D3. Finance and accounting
The solution for finance and accounting is to apply holistic thinking to the finance application. This has been termed throughput accounting. Throughput accounting suggests that one examine the impact of investments and operational changes in terms of the impact on the throughput of the business. It is an alternative to cost accounting.

The primary measures for a TOC view of finance and accounting are: throughput, operating expense and investment. Throughput is calculated from sales minus “totally variable cost”, where totally variable cost is usually calculated as the cost of raw materials that go into creating the item sold.

D4. Project management
Critical Chain Project Management (CCPM) are utilized in this area. CCPM is based on the idea that all projects look like A-plants: all activities converge to a final deliverable. As such, to protect the project, there must be internal buffers to protect synchronization points and a final project buffer to protect the overall project.

D5. Marketing and sales
While originally focused on manufacturing and logistics, TOC has expanded lately into sales management and marketing. Its role is explicitly acknowledged in the field of sales process engineering. For effective sales management one can apply Drum Buffer Rope to the sales process similar to the way it is applied to operations (see Reengineering the Sales Process book as reference). This technique is appropriate when your constraint is in the sales process itself or you just want an effective sales management technique and includes the topics of funnel management and conversion rates.

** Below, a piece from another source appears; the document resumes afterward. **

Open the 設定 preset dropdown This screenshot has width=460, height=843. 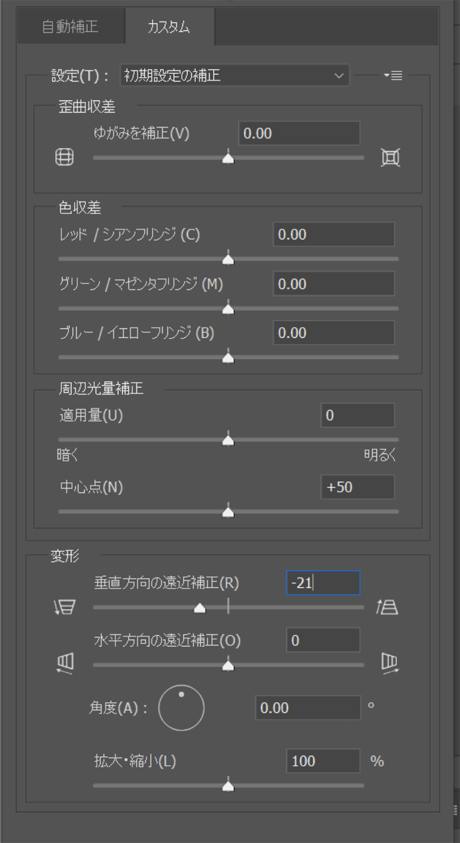pyautogui.click(x=235, y=76)
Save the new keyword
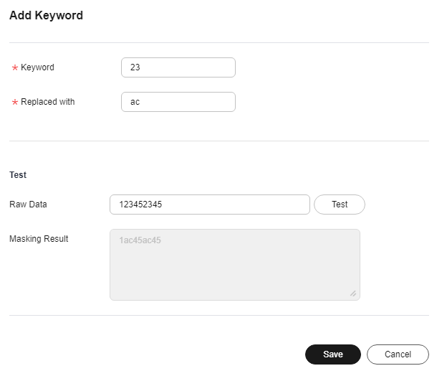 332,354
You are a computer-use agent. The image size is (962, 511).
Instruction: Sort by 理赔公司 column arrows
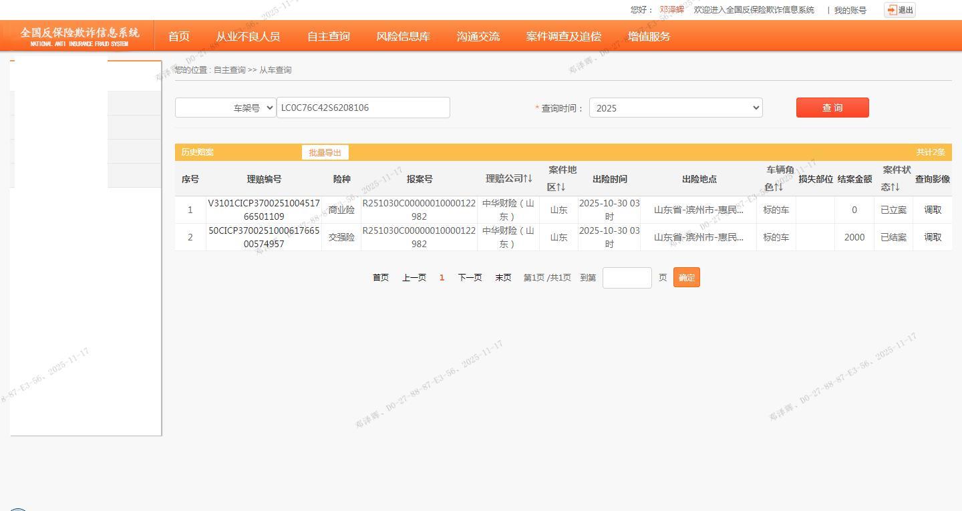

E. Main article: Thinking processes (theory of constraints)
The thinking processes are a set of tools to help managers walk through the steps of initiating and implementing a project. When used in a logical flow, the Thinking Processes help walk through a buy-in process:
1. Gain agreement on the problem
2. Gain agreement on the direction for a solution
3. Gain agreement that the solution solves the problem
4. Agree to overcome any potential negative ramifications
5. Agree to overcome any obstacles to implementation

TOC practitioners sometimes refer to these in the negative as working through layers of resistance to a change.

Recently, the current reality tree (CRT) and future reality tree (FRT) have been applied to an argumentative academic paper.

F. Development and practice
TOC was initiated by Goldratt, who until his recent death was still the main driving force behind the development and practice of TOC. There is a network of individuals and small companies loosely coupled as practitioners around the world. TOC is sometimes referred to as “constraint management”. TOC is a large body of knowledge with a strong guiding philosophy of growth.